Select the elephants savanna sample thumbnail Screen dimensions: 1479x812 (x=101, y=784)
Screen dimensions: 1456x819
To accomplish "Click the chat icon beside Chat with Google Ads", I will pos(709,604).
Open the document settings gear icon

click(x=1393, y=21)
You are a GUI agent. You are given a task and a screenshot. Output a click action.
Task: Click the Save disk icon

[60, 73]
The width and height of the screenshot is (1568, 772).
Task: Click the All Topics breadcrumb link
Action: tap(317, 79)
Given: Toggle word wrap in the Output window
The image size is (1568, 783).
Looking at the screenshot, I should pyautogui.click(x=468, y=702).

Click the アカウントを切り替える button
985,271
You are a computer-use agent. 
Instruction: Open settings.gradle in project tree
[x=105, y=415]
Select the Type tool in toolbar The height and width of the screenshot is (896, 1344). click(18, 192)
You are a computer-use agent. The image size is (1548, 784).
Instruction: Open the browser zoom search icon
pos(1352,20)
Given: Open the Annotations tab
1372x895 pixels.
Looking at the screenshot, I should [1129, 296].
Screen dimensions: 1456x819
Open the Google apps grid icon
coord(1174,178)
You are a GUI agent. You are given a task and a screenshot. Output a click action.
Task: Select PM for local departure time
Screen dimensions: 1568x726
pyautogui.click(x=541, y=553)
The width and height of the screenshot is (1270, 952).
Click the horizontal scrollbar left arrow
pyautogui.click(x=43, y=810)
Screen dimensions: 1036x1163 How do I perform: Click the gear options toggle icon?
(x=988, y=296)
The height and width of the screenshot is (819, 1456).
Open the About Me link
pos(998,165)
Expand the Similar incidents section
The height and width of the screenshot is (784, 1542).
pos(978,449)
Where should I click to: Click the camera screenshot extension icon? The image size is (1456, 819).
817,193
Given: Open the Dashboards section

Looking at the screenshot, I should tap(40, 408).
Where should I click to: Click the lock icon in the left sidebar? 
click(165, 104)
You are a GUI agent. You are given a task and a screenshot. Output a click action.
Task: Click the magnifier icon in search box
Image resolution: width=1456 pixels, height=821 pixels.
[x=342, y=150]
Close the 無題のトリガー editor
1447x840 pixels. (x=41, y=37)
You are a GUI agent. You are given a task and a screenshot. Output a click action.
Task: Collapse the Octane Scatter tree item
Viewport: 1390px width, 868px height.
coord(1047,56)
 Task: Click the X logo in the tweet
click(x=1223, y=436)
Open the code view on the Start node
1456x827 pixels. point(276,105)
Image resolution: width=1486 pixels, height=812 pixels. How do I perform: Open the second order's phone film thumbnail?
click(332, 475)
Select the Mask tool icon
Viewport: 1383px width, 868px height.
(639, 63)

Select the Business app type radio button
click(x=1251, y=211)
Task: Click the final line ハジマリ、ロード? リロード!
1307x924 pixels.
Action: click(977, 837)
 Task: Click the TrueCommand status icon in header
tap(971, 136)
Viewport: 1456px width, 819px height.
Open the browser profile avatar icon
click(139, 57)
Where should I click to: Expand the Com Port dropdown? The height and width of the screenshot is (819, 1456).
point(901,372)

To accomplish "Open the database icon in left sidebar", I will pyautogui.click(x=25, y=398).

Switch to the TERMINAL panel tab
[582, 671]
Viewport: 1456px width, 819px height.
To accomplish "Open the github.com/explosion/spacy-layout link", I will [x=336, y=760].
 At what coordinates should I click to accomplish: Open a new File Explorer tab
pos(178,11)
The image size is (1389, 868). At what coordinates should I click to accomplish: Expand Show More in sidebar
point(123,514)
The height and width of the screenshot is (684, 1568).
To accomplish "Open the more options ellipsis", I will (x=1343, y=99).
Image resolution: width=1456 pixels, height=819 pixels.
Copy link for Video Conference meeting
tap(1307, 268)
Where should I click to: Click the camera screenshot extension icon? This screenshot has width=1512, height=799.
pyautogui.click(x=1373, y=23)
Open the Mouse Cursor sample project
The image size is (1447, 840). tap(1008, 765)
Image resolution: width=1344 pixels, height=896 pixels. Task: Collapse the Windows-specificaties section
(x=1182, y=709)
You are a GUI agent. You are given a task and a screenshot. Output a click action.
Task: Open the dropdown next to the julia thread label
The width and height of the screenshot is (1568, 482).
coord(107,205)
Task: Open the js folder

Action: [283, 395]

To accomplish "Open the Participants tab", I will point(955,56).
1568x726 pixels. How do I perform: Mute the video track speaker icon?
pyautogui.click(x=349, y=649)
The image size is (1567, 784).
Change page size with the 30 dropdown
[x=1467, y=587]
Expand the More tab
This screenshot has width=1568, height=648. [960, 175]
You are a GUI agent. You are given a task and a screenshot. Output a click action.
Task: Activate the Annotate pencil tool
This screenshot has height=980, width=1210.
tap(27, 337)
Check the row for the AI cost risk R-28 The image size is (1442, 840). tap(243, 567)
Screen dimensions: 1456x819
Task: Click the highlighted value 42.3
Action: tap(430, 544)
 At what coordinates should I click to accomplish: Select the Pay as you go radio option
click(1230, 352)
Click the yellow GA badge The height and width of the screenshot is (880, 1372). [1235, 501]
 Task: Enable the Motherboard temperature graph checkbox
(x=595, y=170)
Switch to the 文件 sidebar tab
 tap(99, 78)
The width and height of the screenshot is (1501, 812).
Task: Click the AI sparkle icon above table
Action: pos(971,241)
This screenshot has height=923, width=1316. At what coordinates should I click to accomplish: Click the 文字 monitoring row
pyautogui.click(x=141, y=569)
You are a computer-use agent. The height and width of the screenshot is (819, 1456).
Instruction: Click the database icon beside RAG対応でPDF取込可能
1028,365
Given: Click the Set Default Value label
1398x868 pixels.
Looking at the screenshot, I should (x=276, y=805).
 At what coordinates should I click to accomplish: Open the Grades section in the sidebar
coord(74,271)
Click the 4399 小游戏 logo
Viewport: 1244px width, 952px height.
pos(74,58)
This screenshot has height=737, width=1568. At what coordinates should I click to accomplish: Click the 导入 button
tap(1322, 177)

Task to carry out — Locate "Given: Click the Set Default Value label" in the material, then quote the line that contains it and all lines after it through the final one.

Task answer —
Given: Click the Set Default Value label
1398x868 pixels.
Looking at the screenshot, I should (x=276, y=805).
 At what coordinates should I click to accomplish: Open the Grades section in the sidebar
coord(74,271)
Click the 4399 小游戏 logo
Viewport: 1244px width, 952px height.
pos(74,58)
This screenshot has height=737, width=1568. At what coordinates should I click to accomplish: Click the 导入 button
tap(1322, 177)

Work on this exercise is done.